Please copy each line of the records below that includes the word "showing".

§ Exercise material
==========

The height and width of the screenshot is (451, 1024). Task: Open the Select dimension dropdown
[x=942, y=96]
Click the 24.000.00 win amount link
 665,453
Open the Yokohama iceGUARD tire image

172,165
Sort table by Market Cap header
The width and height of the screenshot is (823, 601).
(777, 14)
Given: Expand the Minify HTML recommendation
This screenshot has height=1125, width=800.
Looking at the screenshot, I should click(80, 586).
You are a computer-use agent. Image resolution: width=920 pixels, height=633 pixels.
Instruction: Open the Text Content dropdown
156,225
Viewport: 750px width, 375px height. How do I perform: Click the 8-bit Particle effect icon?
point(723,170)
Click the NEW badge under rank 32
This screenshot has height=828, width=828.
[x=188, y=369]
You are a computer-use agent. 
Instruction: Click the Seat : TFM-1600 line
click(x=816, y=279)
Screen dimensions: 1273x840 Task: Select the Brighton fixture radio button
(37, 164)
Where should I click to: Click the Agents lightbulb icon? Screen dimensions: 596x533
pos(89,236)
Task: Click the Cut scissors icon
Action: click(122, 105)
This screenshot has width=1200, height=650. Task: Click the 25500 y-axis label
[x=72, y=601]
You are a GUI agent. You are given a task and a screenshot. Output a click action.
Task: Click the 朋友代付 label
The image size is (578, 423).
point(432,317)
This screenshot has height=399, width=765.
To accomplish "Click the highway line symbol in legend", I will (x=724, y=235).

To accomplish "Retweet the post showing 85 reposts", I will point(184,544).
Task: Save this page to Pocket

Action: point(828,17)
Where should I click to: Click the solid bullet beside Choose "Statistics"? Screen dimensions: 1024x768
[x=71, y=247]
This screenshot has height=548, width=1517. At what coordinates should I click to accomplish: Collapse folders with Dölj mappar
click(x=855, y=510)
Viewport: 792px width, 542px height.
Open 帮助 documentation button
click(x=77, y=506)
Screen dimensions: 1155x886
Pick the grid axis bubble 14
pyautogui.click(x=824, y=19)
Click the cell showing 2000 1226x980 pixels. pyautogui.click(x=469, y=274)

==========

§ Answer below
To accomplish "Retweet the post showing 85 reposts", I will point(184,544).
Click the cell showing 2000 1226x980 pixels. pyautogui.click(x=469, y=274)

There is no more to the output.